Setting a bench mark

As a new club runner it was pretty inspiring watching the London marathon on television this year and knowing that Dave and Arun our C25K coaches were taking part, along with a lot of other Runnymede Runners and friends. Every year I think that one day I’ll take part. If someone can run 26.2 miles with a tumble drier on his back, or dressed as a dinosaur, surely I could complete the distance!

Bare in mind I am still currently training for the 5210k programme, longer timed
pieces covering more distance with a 1 minute rest in between runs. That 1 minute seems to be just enough to re-energise and go again. But how many 1 minute rest periods would I need to cover a marathon!

Having completed our official couch course it was suggested that we should take part in the club handicap run. This sounded intriguing and as a group we seem up for new challenges. The run consists of a 5 mile loop in the Great Park which takes in some lovely views (they said) with a couple of bumps along the way (I mentioned in an earlier blog that Dave our coach refers to hills as bumps, we are now wise to this!). It was a good way to mix with the rest of the club, as this timed run is held on the last Thursday of each month. You are set off on a timed slot depending on your time from your last run.

Being a couchie, our first handicap race meant we set off first with the clock reading zero. Basically the plan seemed to be that the rest of the club would hunt us down one by one to improve on their previous time. At first I wasn’t concerned about being caught, as just assumed it would happen at some point on the run. We kept looking back over our shoulder in anticipation of the faster runners coming. I had thought we would be caught on one of the hills.

As the run progressed James and I were about to hit the second and final hill climb. I dug deep as my “runners world magazine” had told me to learn to love hills and embrace them! All the time thinking of Dave’s helium balloon mantra and trying to breath slowly and rhythmically (a lot to take on board whilst running up a hill) only to be met mid way up the hill by Arun, on his bike, encouraging us to go faster.

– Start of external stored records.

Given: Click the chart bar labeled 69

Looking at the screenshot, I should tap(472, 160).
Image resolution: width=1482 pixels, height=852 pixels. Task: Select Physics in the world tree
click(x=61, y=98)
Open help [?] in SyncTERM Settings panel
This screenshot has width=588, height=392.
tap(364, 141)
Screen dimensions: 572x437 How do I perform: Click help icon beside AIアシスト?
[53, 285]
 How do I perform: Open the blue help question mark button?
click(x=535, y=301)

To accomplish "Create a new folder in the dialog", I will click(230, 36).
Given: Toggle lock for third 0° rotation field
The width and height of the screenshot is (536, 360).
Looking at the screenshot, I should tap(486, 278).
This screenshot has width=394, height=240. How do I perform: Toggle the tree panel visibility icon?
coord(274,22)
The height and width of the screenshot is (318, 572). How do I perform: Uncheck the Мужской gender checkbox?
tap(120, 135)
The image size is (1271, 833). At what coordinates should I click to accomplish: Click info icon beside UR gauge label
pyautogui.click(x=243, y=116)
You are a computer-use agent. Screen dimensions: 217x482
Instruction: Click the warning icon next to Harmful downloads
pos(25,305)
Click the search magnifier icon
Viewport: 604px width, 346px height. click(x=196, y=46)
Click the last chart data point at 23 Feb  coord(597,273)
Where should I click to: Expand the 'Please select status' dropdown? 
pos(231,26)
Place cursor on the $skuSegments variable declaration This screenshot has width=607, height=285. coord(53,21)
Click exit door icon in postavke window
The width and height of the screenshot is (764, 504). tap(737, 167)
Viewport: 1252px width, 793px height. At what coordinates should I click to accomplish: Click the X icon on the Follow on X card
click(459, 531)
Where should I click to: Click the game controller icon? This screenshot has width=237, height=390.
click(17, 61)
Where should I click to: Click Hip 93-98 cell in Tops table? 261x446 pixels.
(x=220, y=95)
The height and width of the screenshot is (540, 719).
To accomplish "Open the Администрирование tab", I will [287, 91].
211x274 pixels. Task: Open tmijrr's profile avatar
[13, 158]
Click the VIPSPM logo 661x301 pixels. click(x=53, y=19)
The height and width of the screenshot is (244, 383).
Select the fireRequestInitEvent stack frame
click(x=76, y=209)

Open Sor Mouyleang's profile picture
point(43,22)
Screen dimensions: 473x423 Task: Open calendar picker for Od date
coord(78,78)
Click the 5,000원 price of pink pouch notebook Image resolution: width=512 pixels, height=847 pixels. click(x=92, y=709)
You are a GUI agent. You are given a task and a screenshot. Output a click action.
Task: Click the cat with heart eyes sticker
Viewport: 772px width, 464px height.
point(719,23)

As we reached the top of the hill, with about a mile left to go we were now starting to see the faster runners of the club going the other way some 30 minutes after we had started. We came towards the end and James stretched off and finished with me trailing behind him. I was pleased to not get over taken and pleased with my finish time of 47.18. The winner was Chris who knocked a massive 6 minutes off his previous time, followed by the quicker runners that I am sure I had seen only 5 minutes previously going the other way! Next month will be a true handicap race, as I will set off on 13 minutes, meaning I will be in amongst them trying to improve my time.

Realisation dawned on Thursday morning when my number for the Staines 10k came through in the post. Reading the information I found out that next year I get to race as a veteran (surely I am not that already).
image

It’s 2 weeks away and I know I can complete the distance, so it’s now all about trying to finish in under my 1 hour goal.

Bring it on.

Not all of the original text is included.